## What you should do
Leave out the lines before the one with "Instruction: Click the lock"; output that line and all remaining lines of the records exactly.

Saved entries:
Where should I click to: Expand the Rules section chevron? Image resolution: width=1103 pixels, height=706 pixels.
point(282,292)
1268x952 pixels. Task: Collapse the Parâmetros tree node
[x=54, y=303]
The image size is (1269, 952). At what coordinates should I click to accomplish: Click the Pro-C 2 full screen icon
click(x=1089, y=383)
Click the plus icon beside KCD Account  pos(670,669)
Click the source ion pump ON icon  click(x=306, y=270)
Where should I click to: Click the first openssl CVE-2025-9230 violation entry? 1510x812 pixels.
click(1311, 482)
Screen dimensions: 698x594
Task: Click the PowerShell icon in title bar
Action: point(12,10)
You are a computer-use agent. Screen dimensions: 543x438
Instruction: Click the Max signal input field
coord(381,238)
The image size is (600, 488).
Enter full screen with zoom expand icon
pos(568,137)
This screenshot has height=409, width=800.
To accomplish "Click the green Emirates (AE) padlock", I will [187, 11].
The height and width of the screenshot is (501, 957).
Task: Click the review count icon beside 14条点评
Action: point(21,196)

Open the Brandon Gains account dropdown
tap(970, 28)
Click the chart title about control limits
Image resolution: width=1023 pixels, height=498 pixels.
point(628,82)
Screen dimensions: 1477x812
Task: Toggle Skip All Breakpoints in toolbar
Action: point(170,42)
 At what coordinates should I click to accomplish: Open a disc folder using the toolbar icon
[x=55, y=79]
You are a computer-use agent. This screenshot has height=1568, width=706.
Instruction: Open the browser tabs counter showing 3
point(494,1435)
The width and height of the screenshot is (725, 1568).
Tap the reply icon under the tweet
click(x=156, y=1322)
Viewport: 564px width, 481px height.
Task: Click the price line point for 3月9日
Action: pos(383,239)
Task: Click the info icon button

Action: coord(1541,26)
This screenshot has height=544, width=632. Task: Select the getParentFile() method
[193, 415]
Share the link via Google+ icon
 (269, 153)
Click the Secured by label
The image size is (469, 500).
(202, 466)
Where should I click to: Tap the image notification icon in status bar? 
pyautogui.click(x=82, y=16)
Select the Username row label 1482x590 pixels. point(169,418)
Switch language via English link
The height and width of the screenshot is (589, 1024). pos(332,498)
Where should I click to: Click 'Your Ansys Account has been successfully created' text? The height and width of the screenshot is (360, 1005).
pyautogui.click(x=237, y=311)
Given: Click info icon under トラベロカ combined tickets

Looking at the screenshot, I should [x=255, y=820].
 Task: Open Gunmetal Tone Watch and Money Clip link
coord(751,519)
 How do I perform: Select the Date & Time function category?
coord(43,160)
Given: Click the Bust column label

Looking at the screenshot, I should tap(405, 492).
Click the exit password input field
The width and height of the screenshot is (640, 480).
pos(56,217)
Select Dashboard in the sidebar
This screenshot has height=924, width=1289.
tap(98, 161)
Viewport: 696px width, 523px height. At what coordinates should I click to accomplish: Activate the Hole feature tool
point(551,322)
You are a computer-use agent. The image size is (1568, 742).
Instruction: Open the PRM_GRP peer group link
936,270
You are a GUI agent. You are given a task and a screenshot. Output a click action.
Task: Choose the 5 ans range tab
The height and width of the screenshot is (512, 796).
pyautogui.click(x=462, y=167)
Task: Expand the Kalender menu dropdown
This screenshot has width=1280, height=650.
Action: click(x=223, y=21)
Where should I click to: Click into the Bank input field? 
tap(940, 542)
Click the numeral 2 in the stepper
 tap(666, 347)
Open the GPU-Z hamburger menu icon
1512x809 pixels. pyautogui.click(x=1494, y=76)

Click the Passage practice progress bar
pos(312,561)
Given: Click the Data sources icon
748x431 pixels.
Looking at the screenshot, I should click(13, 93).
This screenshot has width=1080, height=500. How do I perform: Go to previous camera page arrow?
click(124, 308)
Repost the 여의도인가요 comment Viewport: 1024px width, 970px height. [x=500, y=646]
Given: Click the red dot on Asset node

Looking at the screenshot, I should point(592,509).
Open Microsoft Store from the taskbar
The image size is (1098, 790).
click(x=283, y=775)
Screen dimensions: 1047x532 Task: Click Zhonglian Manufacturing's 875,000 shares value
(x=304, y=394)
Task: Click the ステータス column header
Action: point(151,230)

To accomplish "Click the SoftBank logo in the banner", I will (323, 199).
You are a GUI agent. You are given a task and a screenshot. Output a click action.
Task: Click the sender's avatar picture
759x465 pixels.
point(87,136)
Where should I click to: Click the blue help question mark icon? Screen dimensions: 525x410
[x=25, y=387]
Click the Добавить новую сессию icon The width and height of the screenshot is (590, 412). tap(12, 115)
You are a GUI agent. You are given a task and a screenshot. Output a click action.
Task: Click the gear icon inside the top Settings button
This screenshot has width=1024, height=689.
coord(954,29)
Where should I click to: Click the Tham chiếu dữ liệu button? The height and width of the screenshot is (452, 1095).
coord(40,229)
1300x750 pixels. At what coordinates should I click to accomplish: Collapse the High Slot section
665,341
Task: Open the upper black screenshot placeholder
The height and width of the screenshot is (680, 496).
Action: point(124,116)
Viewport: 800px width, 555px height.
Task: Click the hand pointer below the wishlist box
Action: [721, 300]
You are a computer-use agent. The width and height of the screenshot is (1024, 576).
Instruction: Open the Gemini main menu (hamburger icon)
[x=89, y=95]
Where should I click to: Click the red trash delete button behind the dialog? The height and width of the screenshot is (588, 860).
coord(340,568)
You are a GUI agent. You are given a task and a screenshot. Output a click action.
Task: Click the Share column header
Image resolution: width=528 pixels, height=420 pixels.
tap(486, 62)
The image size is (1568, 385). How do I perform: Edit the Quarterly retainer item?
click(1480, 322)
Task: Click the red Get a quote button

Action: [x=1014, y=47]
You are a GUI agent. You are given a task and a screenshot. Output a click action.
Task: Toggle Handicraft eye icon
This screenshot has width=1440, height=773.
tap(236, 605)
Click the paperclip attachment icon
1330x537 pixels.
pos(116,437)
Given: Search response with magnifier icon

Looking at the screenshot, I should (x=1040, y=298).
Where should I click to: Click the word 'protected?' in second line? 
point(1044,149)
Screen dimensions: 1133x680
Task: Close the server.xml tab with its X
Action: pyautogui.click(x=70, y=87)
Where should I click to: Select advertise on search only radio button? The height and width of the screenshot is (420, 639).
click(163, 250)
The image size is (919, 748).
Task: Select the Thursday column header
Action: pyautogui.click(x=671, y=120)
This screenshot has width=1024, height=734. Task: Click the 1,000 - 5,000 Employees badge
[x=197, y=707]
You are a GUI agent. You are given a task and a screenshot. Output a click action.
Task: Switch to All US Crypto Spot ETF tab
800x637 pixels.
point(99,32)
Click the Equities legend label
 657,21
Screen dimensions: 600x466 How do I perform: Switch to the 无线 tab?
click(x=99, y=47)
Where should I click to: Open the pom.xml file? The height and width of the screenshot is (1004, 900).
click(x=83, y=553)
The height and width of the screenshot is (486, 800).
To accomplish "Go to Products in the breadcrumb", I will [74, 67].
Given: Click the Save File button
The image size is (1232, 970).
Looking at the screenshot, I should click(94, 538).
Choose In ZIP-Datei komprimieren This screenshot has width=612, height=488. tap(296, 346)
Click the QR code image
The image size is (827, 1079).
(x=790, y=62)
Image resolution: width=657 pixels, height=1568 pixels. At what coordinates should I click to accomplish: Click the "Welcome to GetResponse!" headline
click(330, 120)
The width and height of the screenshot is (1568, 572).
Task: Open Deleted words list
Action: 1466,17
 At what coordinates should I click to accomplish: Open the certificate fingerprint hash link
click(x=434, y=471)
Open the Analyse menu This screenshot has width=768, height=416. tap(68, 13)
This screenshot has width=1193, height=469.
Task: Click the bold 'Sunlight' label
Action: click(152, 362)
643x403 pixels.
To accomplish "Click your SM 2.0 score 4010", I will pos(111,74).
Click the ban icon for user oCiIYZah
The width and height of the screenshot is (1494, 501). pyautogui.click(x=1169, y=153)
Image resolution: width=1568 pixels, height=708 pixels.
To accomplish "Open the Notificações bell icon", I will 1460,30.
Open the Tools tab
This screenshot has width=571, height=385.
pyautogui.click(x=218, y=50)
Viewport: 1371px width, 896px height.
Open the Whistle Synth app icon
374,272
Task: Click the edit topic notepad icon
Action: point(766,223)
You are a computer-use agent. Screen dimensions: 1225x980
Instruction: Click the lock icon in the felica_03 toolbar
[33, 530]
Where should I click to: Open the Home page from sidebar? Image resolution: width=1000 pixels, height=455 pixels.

## Response to the exercise
Instruction: Click the lock icon in the felica_03 toolbar
[33, 530]
Where should I click to: Open the Home page from sidebar? Image resolution: width=1000 pixels, height=455 pixels.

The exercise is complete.